Radcliffe's mid-race surge saw off the Ethiopian, however, and left her with only the Kenyan at her heels. Chepkemei, whose time of 65min 44sec at this year's Lisbon half-marathon could not be counted officially because the course was downhill, appeared ready to add a second road title to her name on British streets after her victory in the Great North Run this year.
But with three miles to go Radcliffe, flushed and nodding with the effort, increased her pace again as she ran parallel to the River Avon – ''I could hear from her breathing she was starting to struggle" – and by the time she turned under the Clifton Suspension Bridge her margin was a winning one.
The reception for her as she approached the finish line under lowering skies was huge. As the Union Jacks waved, it was a welcome moment of celebration for British athletics at the end of a week in which its ambition and prospects had been brutally reduced by the Government's announcement that the plan to build Picketts Lock stadium to host the 2005 World Championships was being abandoned.

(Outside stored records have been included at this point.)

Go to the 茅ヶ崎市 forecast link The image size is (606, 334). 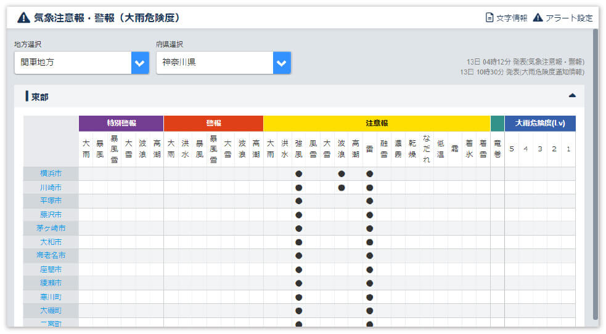pyautogui.click(x=51, y=228)
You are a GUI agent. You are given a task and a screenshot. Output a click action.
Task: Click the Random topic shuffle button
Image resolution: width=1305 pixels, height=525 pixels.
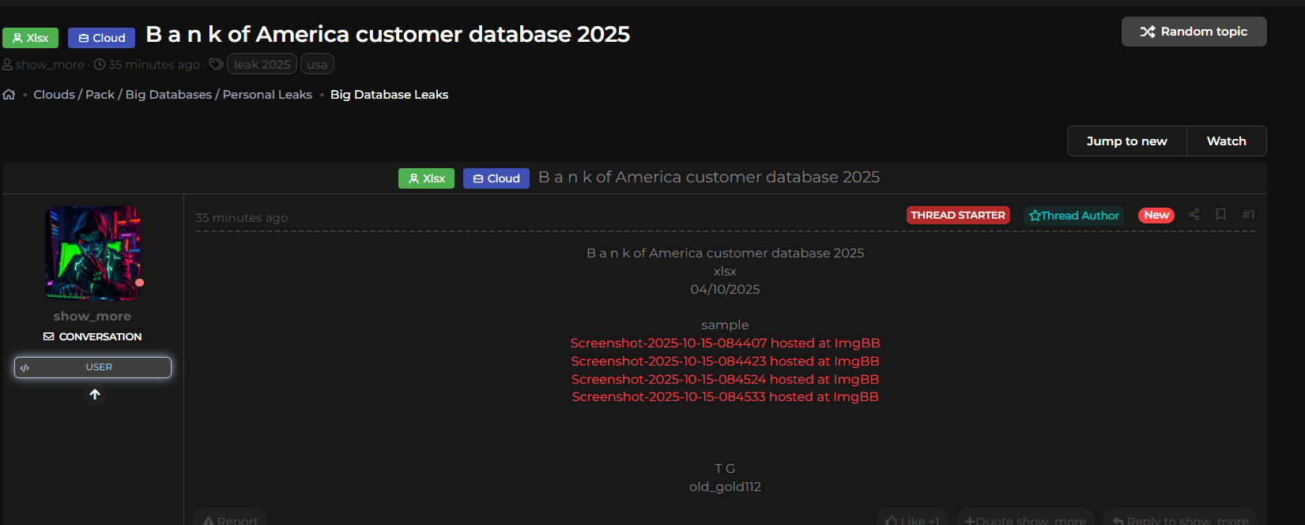pos(1194,32)
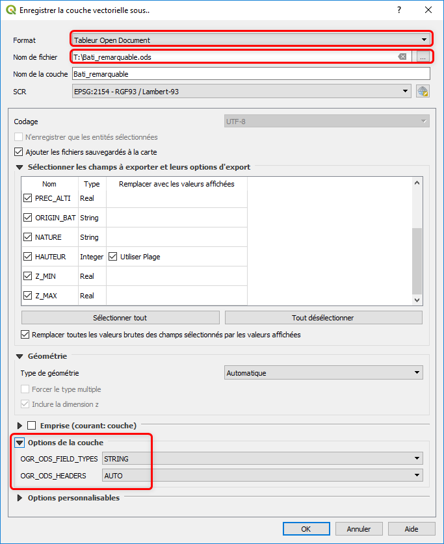Image resolution: width=444 pixels, height=544 pixels.
Task: Disable Ajouter les fichiers sauvegardés à la carte
Action: [18, 152]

Having become only the second woman to retain this title since it was first won in 1992 by Scotland's Liz McColgan, Radcliffe is unlikely to seek a third consecutive win as the next championships are being run in May, shortly after the Flora London Marathon, where the Briton intends to make her debut at the distance. "If I want to have a track season after, I have to have a break," she said.
There was, of course, another pressing reason for Radcliffe to do well yesterday. "I had to do something today otherwise David Beckham was going to get all the headlines," she said.
The men's race was won, as expected, by Ethiopia's double 10,000 metres champion Haile Gebrselassie, although he had to work hard to outsprint his compatriot Tesfaye Jifar, finishing a second clear in 1hr 03sec.
* Kenya's Catherine Ndereba set a women's world best yesterday, running away from the field to win the Chicago Marathon in 2:18:47 to break the old mark of 2:19:46 set in Berlin by Japan's Naoko Takahashi last week by almost a minute.